## Problems and tasks
(a) In the passage about the Silchester Ogham stone, rewrite the part from "The Silchester Ogham" to "in Reading, Berkshire.", swapping "pillar stone" for "standing stone".
(b) According to the passage about the Silchester Ogham stone, in what year was the stone found during excavations?
[[ Exercise text, beginning ]]
The Silchester Ogham stone is a pillar stone discovered at the Roman town on Calleva Atrebatum in Silchester, Hampshire during excavations in 1893. Thus far it remains the only one of its kind found in England, and the only ogham inscription in England east of Cornwall and Devon. The stone is held in a storage facility of Reading Museum in Reading, Berkshire.

==Background==

The pillar stone was found upside down some five to six feet beneath the surface, apparently at the bottom of a former well. A white metal or pewter vessel "of peculiar form" lay underneath, crushed by it. Further investigation revealed an ogham inscription upon the pillar. According to Amanda Clarke and Michael Fulford of the University of Reading,

The significance of the find as an isolated example of ogham some distance from the main British distribution in Devon and Cornwall and west of the River Severn was certainly appreciated at the time of the discovery. The stone and its inscription were reported on separately from the account of the excavation itself by Sir John Rhys in the year of the discovery. His reading, EBICATO[S]/[MAQ]I MUCO[I--], 'of Ebicatus, son of the tribe of', has been accepted up to now.
[[ Exercise text, end ]]
[[ Data supplied, beginning ]]
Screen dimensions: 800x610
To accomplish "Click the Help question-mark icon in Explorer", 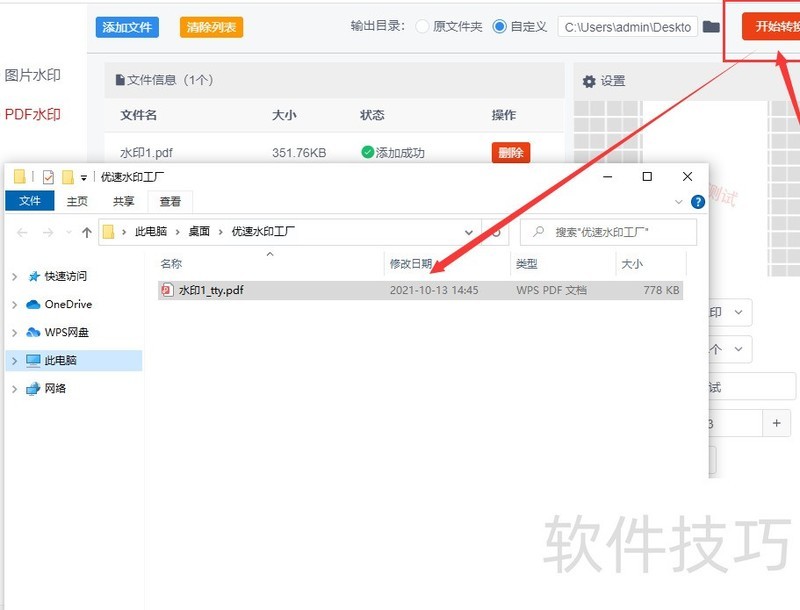I will pos(697,201).
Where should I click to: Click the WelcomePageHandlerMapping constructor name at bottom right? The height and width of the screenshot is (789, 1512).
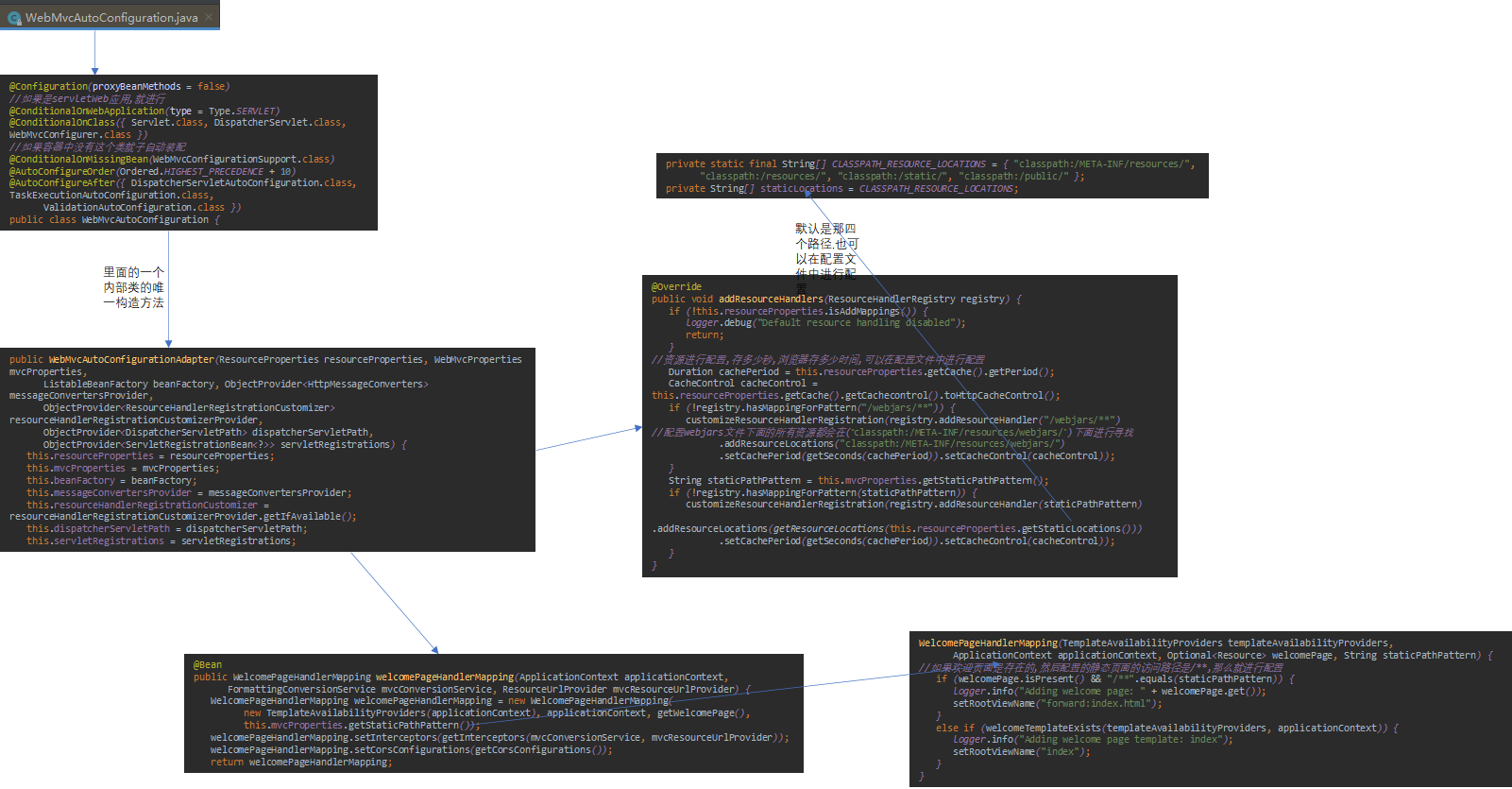(x=988, y=643)
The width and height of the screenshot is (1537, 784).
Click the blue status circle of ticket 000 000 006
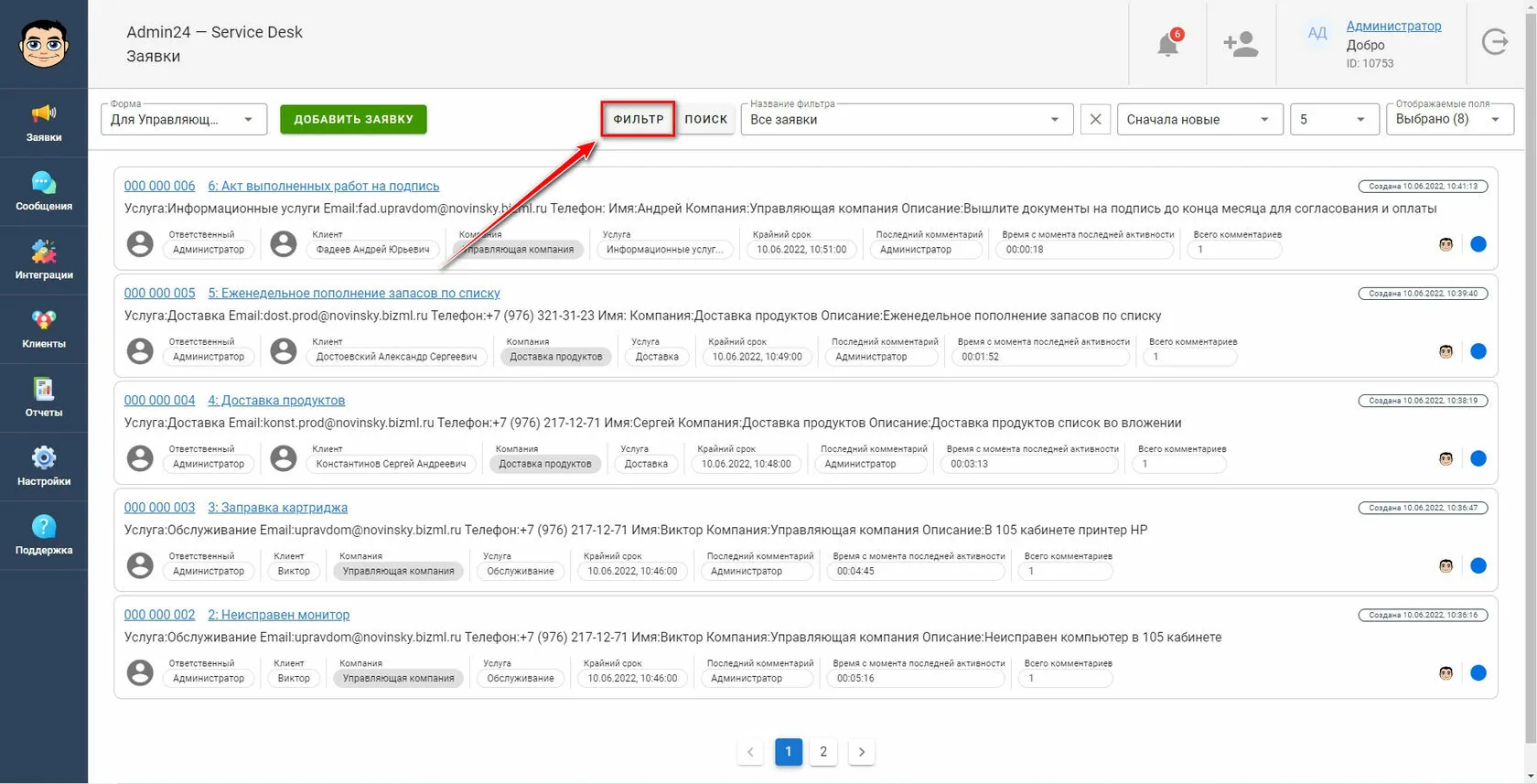point(1478,244)
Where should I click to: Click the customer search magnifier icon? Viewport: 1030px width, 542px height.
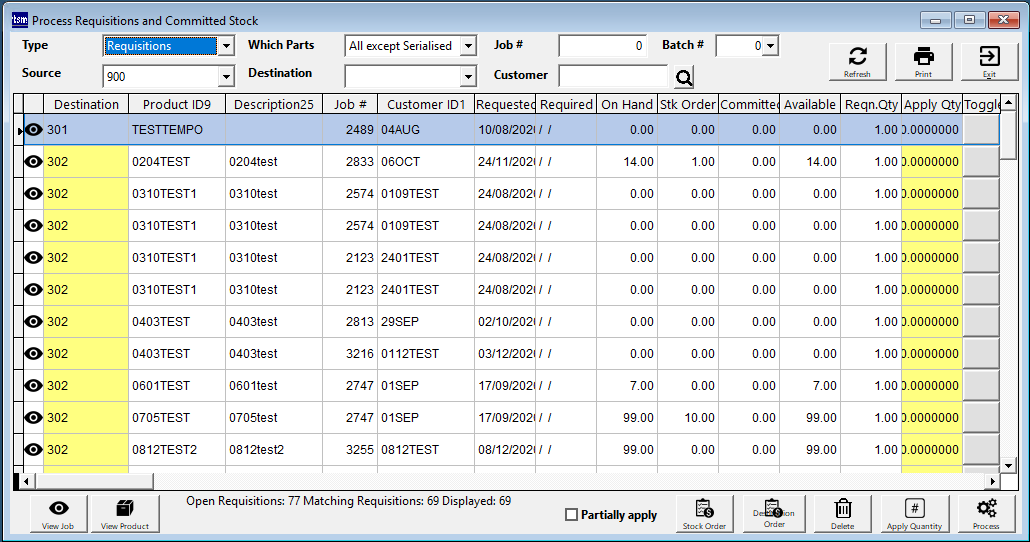coord(683,77)
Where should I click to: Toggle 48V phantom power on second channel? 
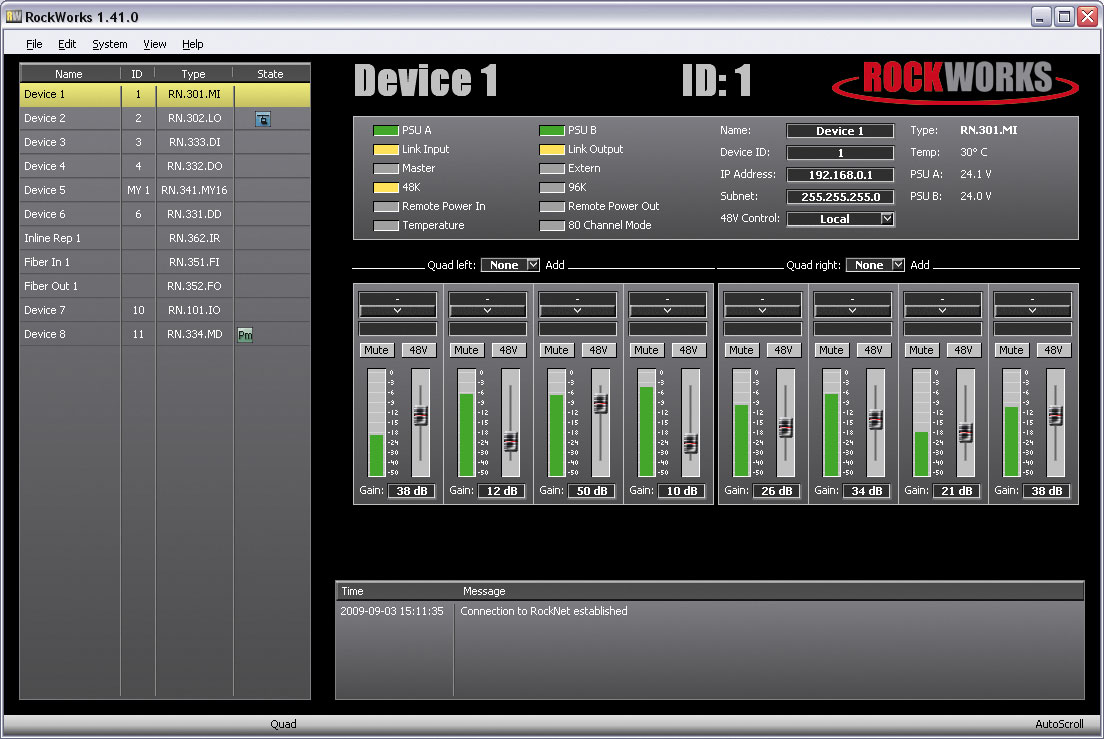(508, 350)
[[ Data supplied, end ]]
## Task-by-task solutions
(a)
The Silchester Ogham stone is a standing stone discovered at the Roman town on Calleva Atrebatum in Silchester, Hampshire during excavations in 1893. Thus far it remains the only one of its kind found in England, and the only ogham inscription in England east of Cornwall and Devon. The stone is held in a storage facility of Reading Museum in Reading, Berkshire.

(b) 1893